[INFORMATION GIVEN Boundary: Start]

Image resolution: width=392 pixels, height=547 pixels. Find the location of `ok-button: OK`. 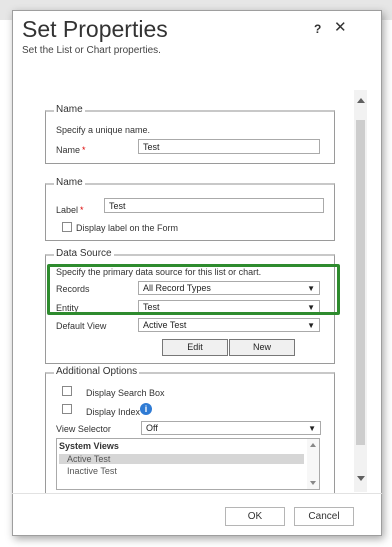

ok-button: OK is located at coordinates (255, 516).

[INFORMATION GIVEN Boundary: End]
[INFORMATION GIVEN Boundary: Start]

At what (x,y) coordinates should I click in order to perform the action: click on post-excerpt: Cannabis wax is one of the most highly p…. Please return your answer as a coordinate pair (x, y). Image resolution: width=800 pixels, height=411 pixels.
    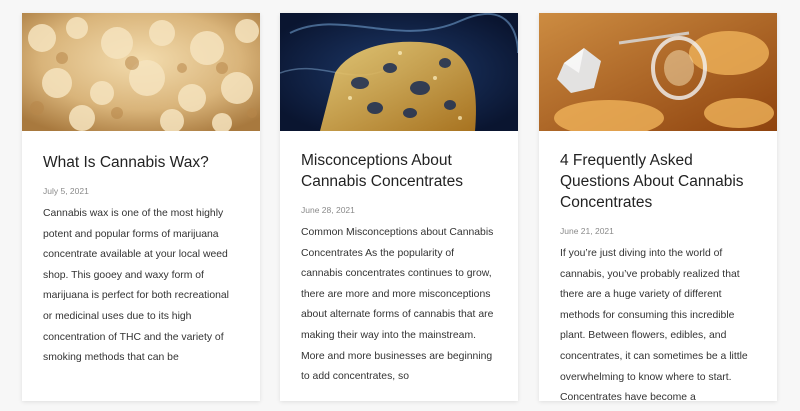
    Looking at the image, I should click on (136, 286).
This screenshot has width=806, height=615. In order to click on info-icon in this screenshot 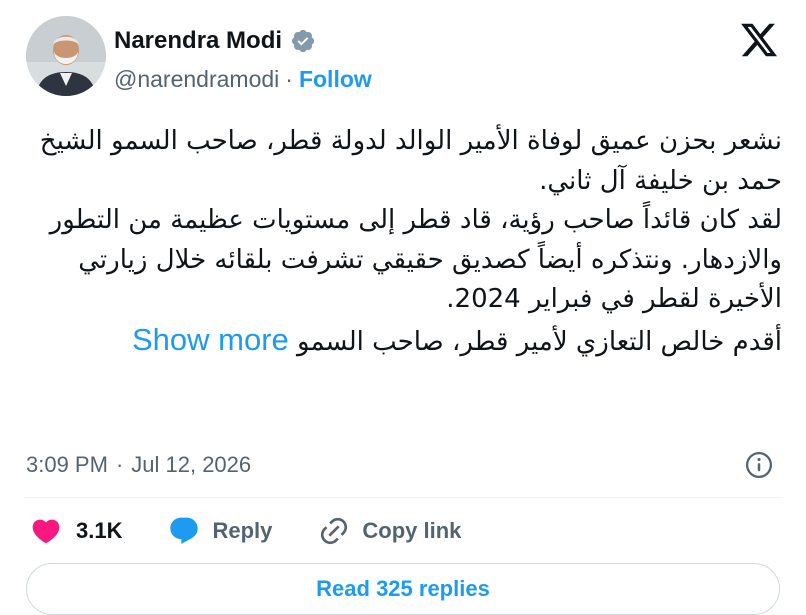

[INFORMATION GIVEN Boundary: End]

PROBLEM DESCRIPTION:
Revise the stretch from the line containing "Image resolution: width=392" through the line containing "ok-button: OK is", putting "Locate" in place of "Find the location of" and changing nothing else. Leave the pictures out of your answer.

RESPONSE TO THIS EXERCISE:
Image resolution: width=392 pixels, height=547 pixels. Locate `ok-button: OK`. 

ok-button: OK is located at coordinates (255, 516).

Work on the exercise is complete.